Przyjaciele z Afryki (WIDEO)

3 listopada 2013 Dla dzieckaKsiążka  13 komentarzy

Jak się nazywa jednogarbny wielbłąd?

Które zwierzęta uwielbiają konsumować lody?

Czy lew ma smykałkę do biznesu?

W jaki sposób żyrafa myje swoją długą szyję?

Odpowiedzi na powyższe pytania udzieli Wam kolorowa książeczka o nietypowym kształcie, której udało się zaskarbić sympatię mojego dziecka.

 DSC_0012

DSC_0013

DSC_0015

Wyruszmy w podróż do odległej Afryki. Co prawda nie potrzebujemy żadnego środka transportu, wystarczy nam wyobraźnia oraz wierszowany ,,atlas”. Już sam fakt, iż jego wygląd odbiega od typowych książeczek, których odbiorcami są najmłodsi czytelnicy, przyczynia się do wzrostu zainteresowania jego istnieniem. Grube, jakby pokryte lakierem strony, nie stanowią zagrożenia dla naszych pociech, za to skutecznie przykuwają uwagę i zachęcają do wodzenia po ich powierzchni paluszkiem. Jednak nie tylko forma jest tutaj istotna, liczy się również ciekawa treść oraz tryskające humorem ilustracje.

DSC_0016

Komizm sytuacyjny, uwieczniony na obrazkach, z pewnością poprawia samopoczucie czytelnika, sprawiając, iż bohaterowie stają się bardziej sympatyczni i pozbawieni typowych dla swego gatunku, dzikich cech. Kto to widział, by żyrafa oddawała się zabiegom higienicznym w wannie w towarzystwie gumowej kaczki i słonia, zachęcającego ją do wzięcia wspólnego prysznica? Lew, który na przyrodniczych filmach pożera swe ofiary w książce Doroty Skwark przeobraża się w handlowca, opierającego swój biznes na sprzedaży lodów i ciast. O tym, iż był to intratny pomysł świadczy niekończąca się kolejka klientów, którym upalny klimat kontynentu musi dawać się we znaki. Niektóre ze zwierząt wcale nie dbają o linię, zaspokajając swój wilczy apetyt sporymi porcjami zimnych smakołyków, inne zaś, jak zapobiegliwy pawian, troszczący się o swoje zdrowie, potrafi zachować umiar, nawet jeśli chodzi tylko o drobne, choć kaloryczne przyjemności. Uśmiech na twarzy dziecka wywołuje także hipopotam, odziany w kolorową czapkę i gustowny sweterek w żółte koła. I tylko jednogarbne wielbłądy okazują brak zainteresowania tym całym lodowym zamieszaniem.

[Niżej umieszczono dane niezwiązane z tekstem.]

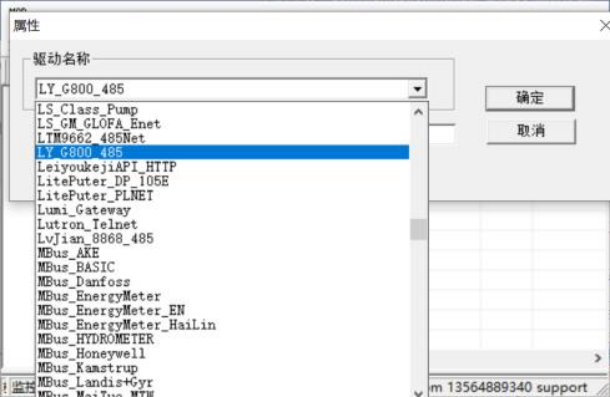Image resolution: width=610 pixels, height=397 pixels.
Task: Select LS_Class_Pump from the list
Action: tap(223, 109)
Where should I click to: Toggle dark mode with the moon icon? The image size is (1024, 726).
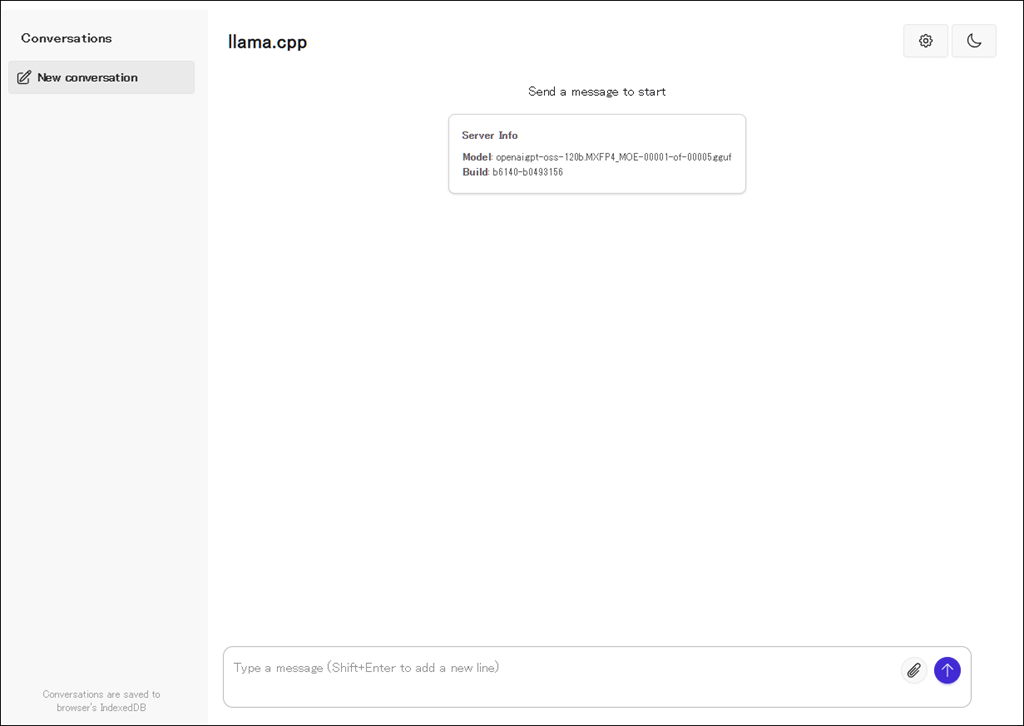[x=973, y=41]
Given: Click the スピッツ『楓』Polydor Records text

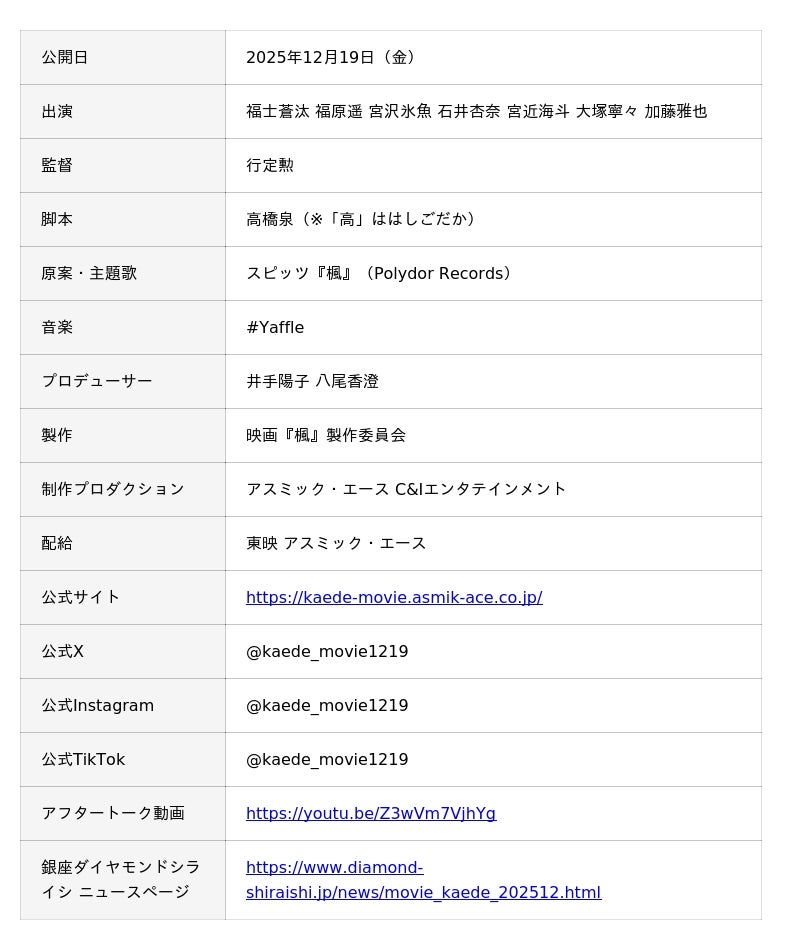Looking at the screenshot, I should [x=379, y=274].
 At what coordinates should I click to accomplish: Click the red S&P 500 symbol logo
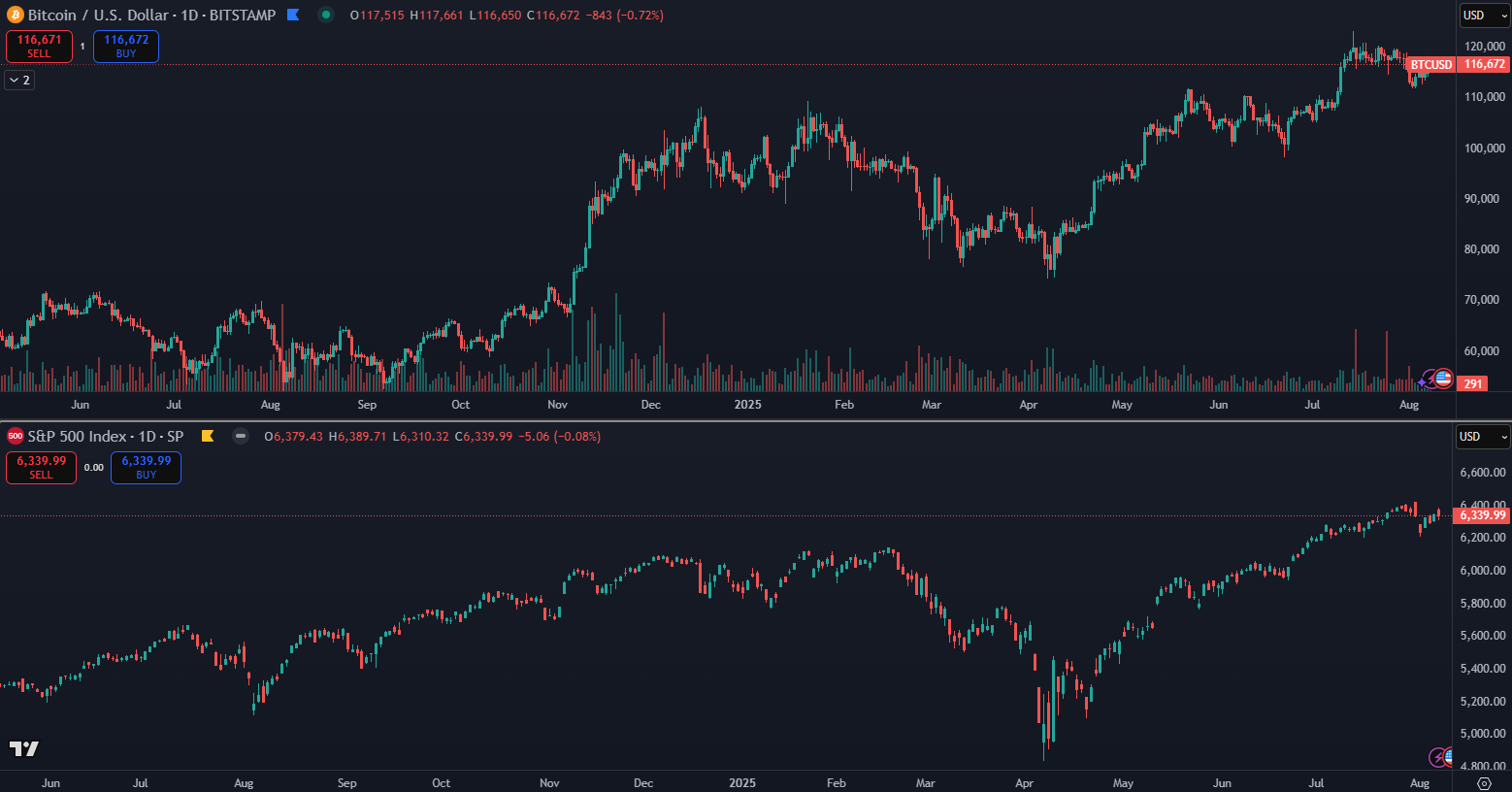[16, 437]
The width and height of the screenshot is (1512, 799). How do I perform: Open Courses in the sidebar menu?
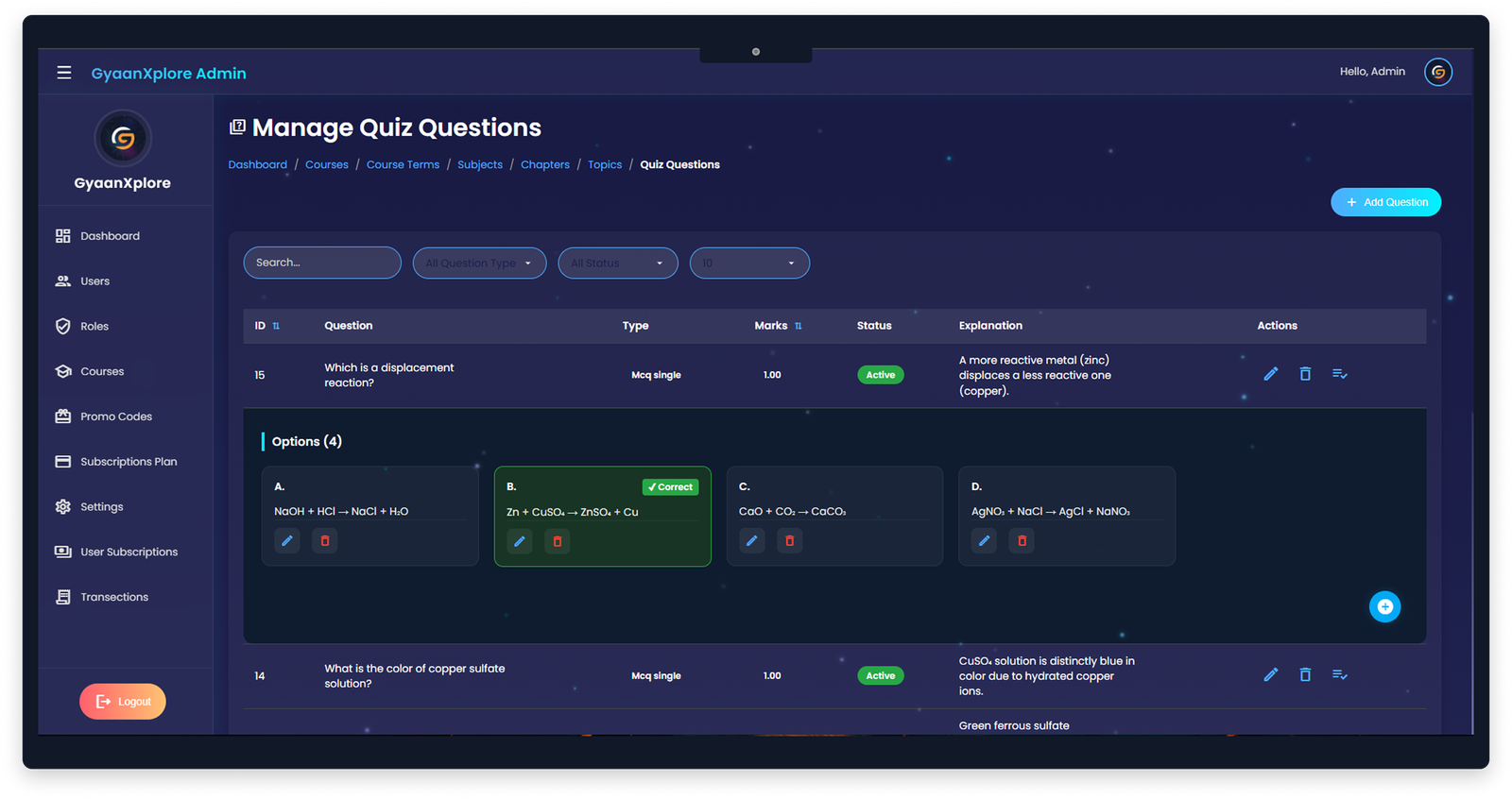pos(102,371)
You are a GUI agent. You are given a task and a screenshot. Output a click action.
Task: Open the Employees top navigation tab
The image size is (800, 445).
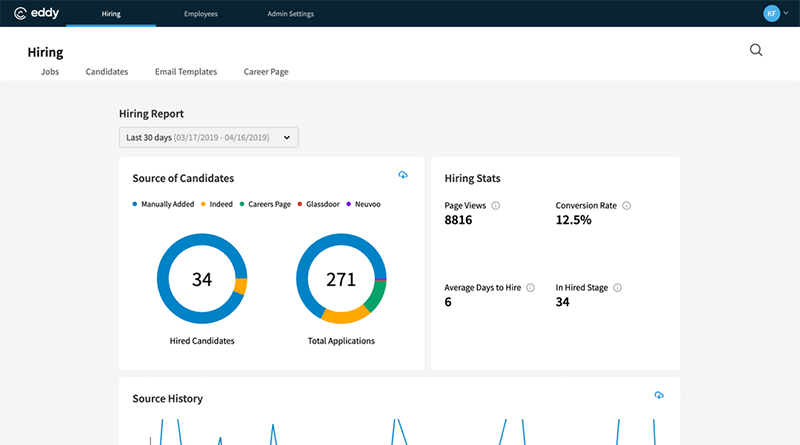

Nawet jeśli odbiorcą książeczki jest przedszkolak, niewiele wiedzący o podziale świata na lądy i oceany, dla którego nazwy kontynentów stanowią czystą abstrakcję, obcowanie z utworem, który w klarowny i zabawny sposób (aczkolwiek w znacznym stopniu zniekształcającym rzeczywistość) przedstawia życie nieznanych mu zwierząt okazuje się ciekawą przygodą. Przyswajanie wiedzy nie musi kojarzyć się z czymś nudnym. Dysponujemy edukacyjnymi pomocami, zmieniającymi naukę w zabawę i właśnie do nich należą Przyjaciele z Afryki. Krótki, wierszowany tekst wręcz prowokuje rodzica do tego, by czytając spróbował modulować głos, wczuł się w rolę bohaterów, zaakcentował trudne, będące dla dziecka nowością wyrazy. Melodyjność utworu, układ rymów zachęca także do odśpiewania jego treści. Można go również wykorzystać podczas domowego teatrzyku, prosząc malucha, aby pokazywał czynności o których przed chwilą czytaliśmy.

Starszym dzieciom, doskonale znającym alfabet, które potrafią już pisać i czytać, proponuję podyktować Przyjaciół z Afryki, taktując tekst jako doskonały przykład ortograficznego dyktanda. Po skończonej lekturze warto przepytać pociechę, sprawdzając co zapamiętała z utworu. Namówmy ją również do tego, aby wymieniła zwierzęcych bohaterów, spróbowała opisać nietypowe dla nich zachowania.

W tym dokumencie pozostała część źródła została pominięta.